The market implications for cellular agriculture products are highly uncertain at this point. The industry could evolve into a small niche market with few implications for livestock, dairy, and poultry outlook, or it could offset a significant portion of the demand for conventional animal products. If the cellular agriculture industry does capture a large share of the market, then the animal products industry will face adjustments. Larger protein companies such as Cargill and Tyson Foods have anticipated a possible decrease in demand in traditional meat by diversifying their investment portfolio to include cellular agriculture products (Durisin, 2018). However, at the time of this writing, no cellular agriculture companies are publicly traded, so investing via the stock market is not an option for individual farmers who may wish to insure against decreased demand. If major cellular agriculture companies do become publicly traded at a time when they do not capture a significant share of the targeted animal products market, then individual farmers will be able to hedge risk through this investment, or specialize in other products. Farmers who continue producing traditional livestock might concentrate in geared toward consumers who prefer traditional animal meat. In such a scenario, the aggregate demand for traditional animal products would still be decreased and existing farmers (and potentially communities) that have historically relied on livestock farming will need to find new income sources to maintain current income levels. For example, some dairy farms have repurposed their equipment to brew beer in response to recent declines in dairy prices (Bernstein, 2018). Similarly, Evans (2003) found that poultry and swine production facilities could potentially be used for mushroom production.

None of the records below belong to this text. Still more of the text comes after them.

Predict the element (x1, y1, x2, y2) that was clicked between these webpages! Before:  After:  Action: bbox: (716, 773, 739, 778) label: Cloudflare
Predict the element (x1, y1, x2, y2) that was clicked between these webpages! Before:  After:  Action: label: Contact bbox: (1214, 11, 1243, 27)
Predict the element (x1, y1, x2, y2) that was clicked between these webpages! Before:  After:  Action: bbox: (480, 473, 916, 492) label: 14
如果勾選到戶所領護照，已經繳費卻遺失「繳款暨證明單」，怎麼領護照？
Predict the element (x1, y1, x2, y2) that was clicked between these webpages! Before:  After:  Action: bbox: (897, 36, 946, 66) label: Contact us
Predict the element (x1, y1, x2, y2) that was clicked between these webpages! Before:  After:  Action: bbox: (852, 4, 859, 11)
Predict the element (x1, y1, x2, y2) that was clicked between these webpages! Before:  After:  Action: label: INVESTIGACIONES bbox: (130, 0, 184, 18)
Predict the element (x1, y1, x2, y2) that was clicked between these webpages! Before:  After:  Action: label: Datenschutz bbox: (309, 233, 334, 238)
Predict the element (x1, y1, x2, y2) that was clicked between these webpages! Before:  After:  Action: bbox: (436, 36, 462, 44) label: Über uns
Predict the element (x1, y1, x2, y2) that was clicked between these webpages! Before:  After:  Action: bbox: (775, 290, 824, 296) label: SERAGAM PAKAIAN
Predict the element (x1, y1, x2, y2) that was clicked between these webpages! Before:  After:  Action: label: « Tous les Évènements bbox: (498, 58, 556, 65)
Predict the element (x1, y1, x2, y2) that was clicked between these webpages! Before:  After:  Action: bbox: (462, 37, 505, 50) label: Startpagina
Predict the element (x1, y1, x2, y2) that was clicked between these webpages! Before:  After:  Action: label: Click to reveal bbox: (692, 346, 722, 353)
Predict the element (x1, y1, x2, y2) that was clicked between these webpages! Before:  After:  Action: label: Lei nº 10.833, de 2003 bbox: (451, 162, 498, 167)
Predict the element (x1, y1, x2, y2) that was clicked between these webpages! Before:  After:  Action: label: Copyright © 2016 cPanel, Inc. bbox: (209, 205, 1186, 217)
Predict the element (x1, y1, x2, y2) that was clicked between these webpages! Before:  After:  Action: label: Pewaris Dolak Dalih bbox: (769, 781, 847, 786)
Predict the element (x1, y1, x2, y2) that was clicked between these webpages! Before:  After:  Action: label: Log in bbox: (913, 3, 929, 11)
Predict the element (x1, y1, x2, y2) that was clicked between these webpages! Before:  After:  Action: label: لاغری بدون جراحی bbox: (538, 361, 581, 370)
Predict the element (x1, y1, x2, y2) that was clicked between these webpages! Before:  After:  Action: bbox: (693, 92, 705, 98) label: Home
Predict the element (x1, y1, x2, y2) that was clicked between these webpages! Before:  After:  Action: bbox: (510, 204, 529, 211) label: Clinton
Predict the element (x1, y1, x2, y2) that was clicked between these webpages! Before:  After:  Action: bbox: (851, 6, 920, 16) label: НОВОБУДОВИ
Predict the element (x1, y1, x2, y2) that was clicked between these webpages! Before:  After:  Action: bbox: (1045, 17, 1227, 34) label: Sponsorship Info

The implications for the livestock, poultry, and dairy industries may vary across sectors. For example, the U.S. beef industry specializes primarily in grain-fed beef production, while it imports lean, grass-fed beef for processing (U.S. Department of Agriculture, 2016). Since current cellular agriculture technologies that mimic processed beef products such as hamburgers and meatballs are further along in development than those that mimic beef cuts such as steaks, the first U.S. beef industry implications may be reductions in imports. For dairy, the introduction of a cellular agriculture milk analog may reduce the demand for skim milk solids, but not for milk fats and butter, because current technologies synthesize the milk protein but use plant-based fats to make milk analogs. While the trajectory of the cellular industry remains uncertain, research monitoring its impact on the environment, animal welfare, public health, as well as the livestock, poultry, and dairy outlook may become increasingly relevant over the coming years.